Give back, unaltered, the lines from the one with "Image resolution: width=750" to the end of the material, omitting pictures.

§ Data extracts:
/---

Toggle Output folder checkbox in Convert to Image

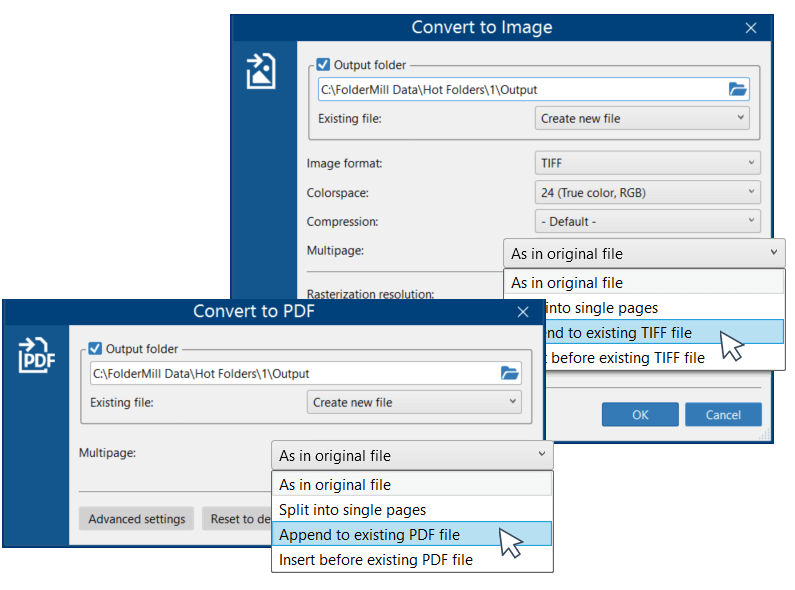tap(322, 65)
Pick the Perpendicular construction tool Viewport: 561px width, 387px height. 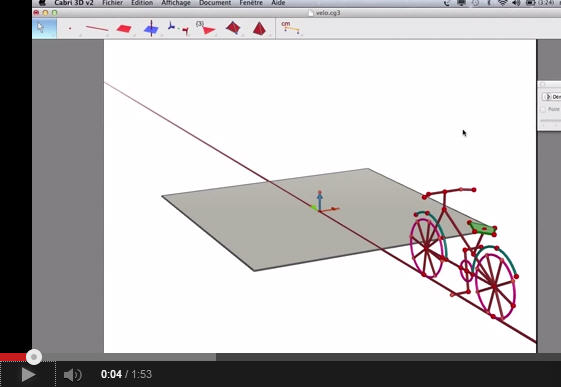tap(151, 28)
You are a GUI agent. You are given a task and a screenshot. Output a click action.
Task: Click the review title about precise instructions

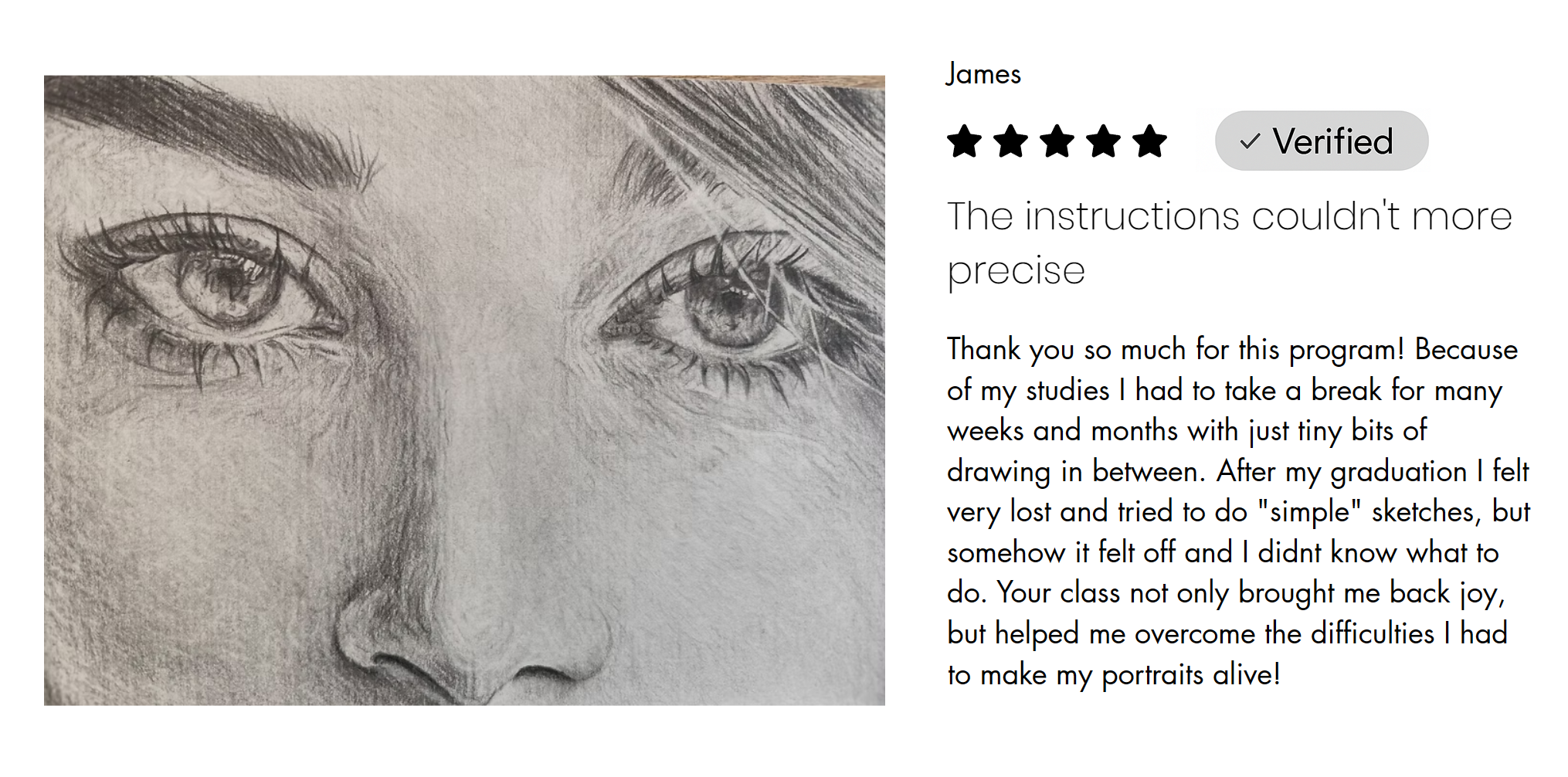pyautogui.click(x=1228, y=216)
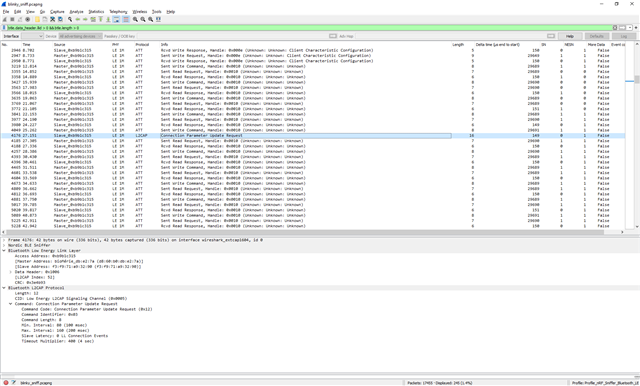Toggle auto scroll during live capture

[116, 19]
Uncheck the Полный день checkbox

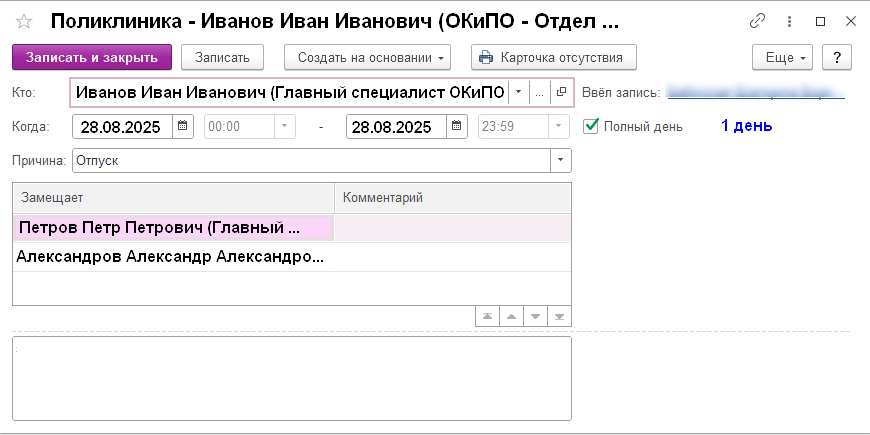(x=591, y=126)
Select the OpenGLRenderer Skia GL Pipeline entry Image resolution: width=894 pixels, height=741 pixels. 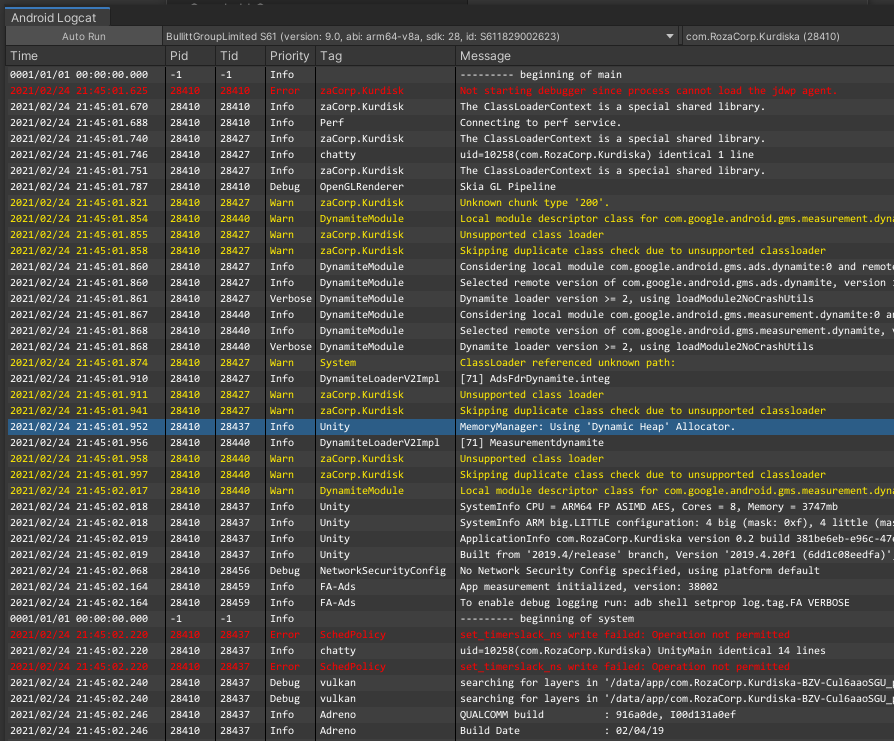point(450,186)
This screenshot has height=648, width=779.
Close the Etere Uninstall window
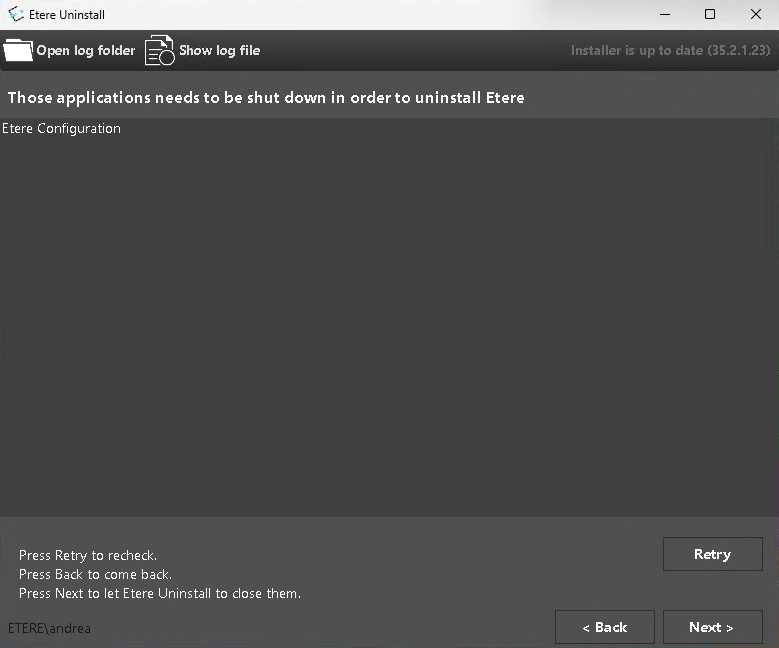click(755, 14)
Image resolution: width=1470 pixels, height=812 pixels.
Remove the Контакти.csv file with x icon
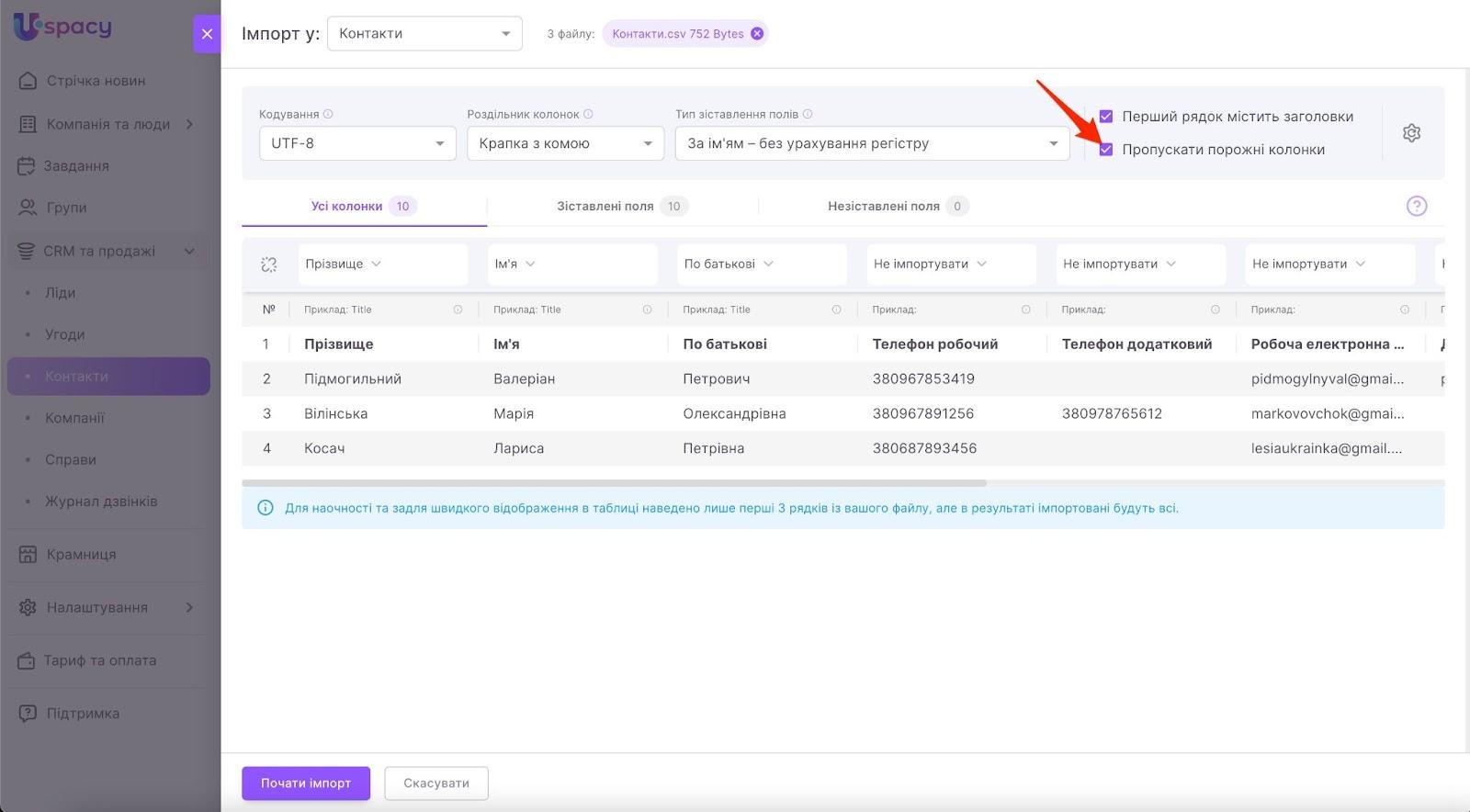757,34
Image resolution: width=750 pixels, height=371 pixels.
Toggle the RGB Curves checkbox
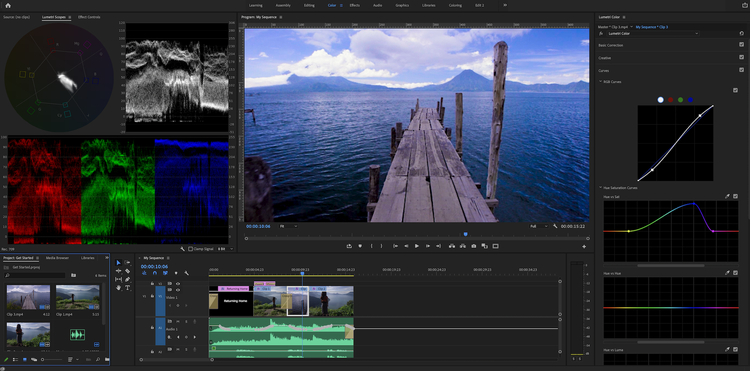pos(735,90)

\---

§ Answer for the task:
Image resolution: width=750 pixels, height=371 pixels.
Toggle the RGB Curves checkbox
pos(735,90)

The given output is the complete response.